At Aya, that’s CEO Alan Braynin. “Alan has provided the autonomy and resources to deliver the experience that we have become known for. And I think that really is what it comes down to,” Zeeb said.
Here are four practices at Aya Heathcare that keep retention, and spirits, high.
1. Regularly solicit input and .
At Aya, employees generate ideas that inform everything from benefits to charitable giving to observed holidays. To stay in touch, leaders use regular polling. Polls get attached to newsletters. Employees also get sent satisfaction surveys that ask things like: “What would you like to see that is currently not being offered? What benefits do you really love? What would you like to see more of?”
2. Take the long view.
Zeeb likes to ask new employees why they left their previous company. She has noticed a surprising pattern.

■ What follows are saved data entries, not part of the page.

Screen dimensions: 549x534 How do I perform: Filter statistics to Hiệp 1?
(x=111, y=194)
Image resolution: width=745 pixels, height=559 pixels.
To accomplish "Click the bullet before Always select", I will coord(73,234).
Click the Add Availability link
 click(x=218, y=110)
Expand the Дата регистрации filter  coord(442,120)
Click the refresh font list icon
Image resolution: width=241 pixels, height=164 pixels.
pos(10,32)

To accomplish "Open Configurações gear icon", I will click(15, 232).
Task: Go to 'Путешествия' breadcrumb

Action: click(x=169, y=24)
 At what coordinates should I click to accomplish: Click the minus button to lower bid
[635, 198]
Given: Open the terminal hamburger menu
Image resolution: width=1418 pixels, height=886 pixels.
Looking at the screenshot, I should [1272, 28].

The decision to leave “often starts with or comes down to a decision that was made by their employer that was super shortsighted,” she said. “A simple request was denied due to an arbitrary rule that didn’t exactly apply to them. Or the company was just not willing to invest in something that would’ve cost money, but long term could have actually prevented the employee from leaving.”
3. No is not a complete sentence.
So what does this all mean? That bosses should just let their reports push them around? Of course not, said Zeeb.

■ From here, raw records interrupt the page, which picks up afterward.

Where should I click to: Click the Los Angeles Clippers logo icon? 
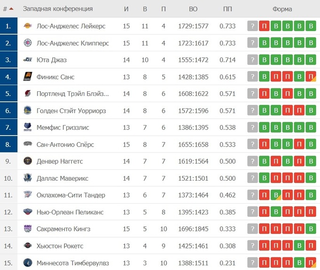[x=27, y=43]
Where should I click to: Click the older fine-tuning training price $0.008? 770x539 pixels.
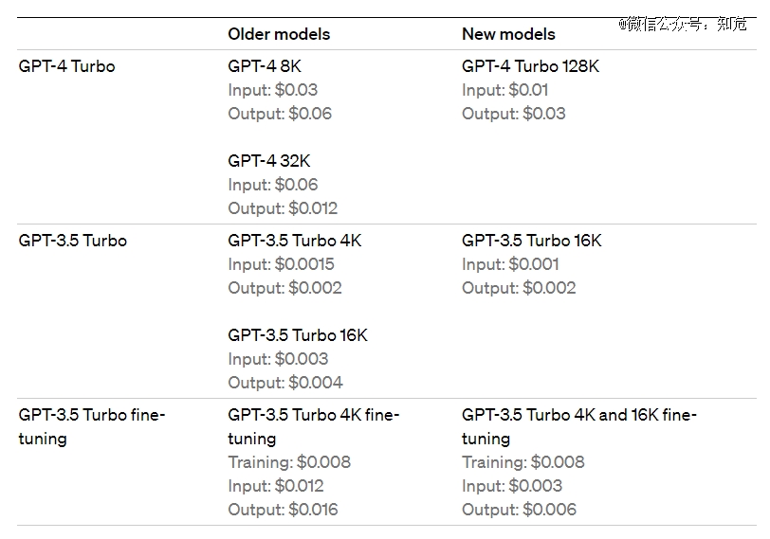pyautogui.click(x=324, y=462)
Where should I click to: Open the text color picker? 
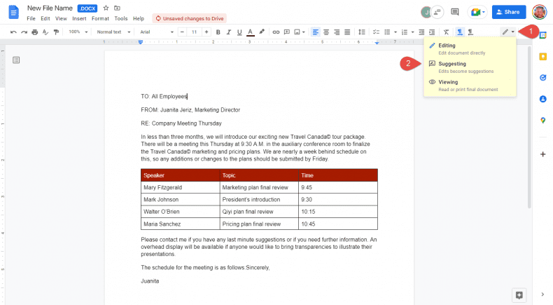point(250,32)
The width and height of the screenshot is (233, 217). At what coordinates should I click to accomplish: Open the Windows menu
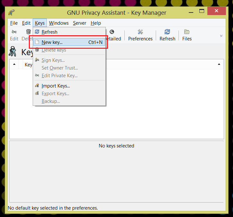(59, 23)
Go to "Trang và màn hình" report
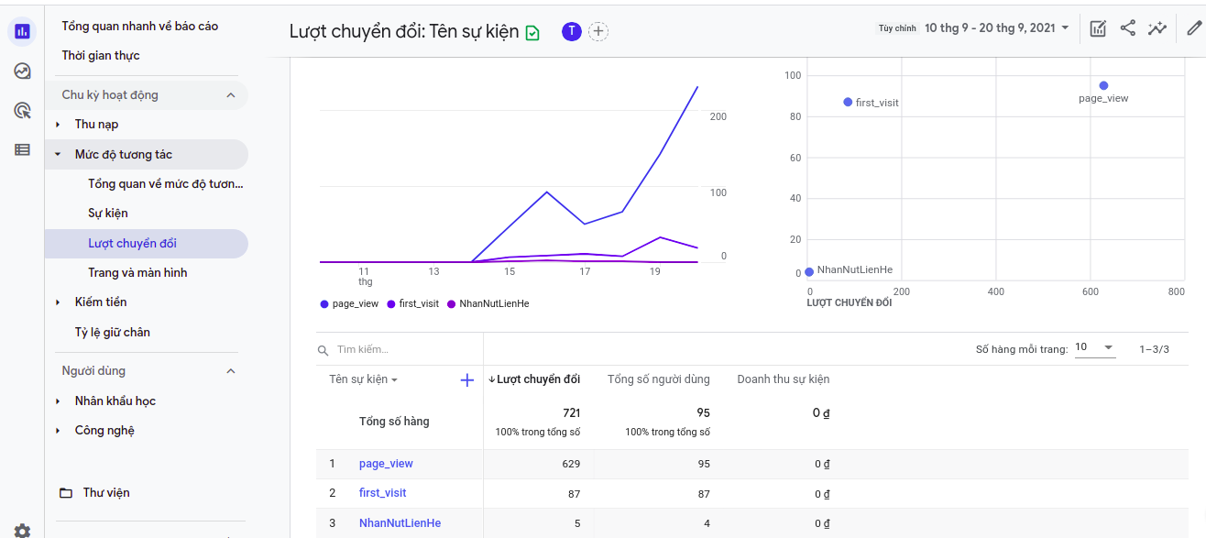This screenshot has height=538, width=1206. tap(137, 273)
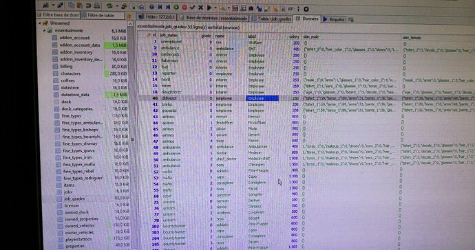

“I do not say yes to everything,” she said.
But when she does say no, it comes with an explanation. “Because it impacts A, B, and C and it’s not fair here and it’s going cause challenges here,” for example.

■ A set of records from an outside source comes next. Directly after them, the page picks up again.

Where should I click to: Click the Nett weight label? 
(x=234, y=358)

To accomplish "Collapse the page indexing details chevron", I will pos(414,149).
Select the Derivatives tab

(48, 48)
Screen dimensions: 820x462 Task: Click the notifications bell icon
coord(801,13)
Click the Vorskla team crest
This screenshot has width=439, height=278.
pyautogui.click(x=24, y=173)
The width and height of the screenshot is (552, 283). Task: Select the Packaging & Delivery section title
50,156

Offering insight and context helps build goodwill, she said.
4. Build openness to change into the culture.
Aya is not big on red tape. And it shudders at inertia.
“A lot of organizations can really get lost in the red tape of bureaucracy, in order to scale,” Zeeb said. But that can backfire and “inadvertently remove a lot of the human aspects of the employer-employee relationship.”
Staying flexible and lithe helped the company grow and thrive at a crucial moment.
During the height of the pandemic, Aya was hiring several hundred people a week. Remote training “was a huge challenge.” The increased demand for health care workers also required Aya “to reimagine how we recruit and deploy healthcare professionals,” Zeeb said. The company also rapidly evolved its digital tools and ways hospitals and providers can stay connected.
“Because Aya is so flexible and adaptable to change, we were kind of light years ahead of others in our industry,” she said.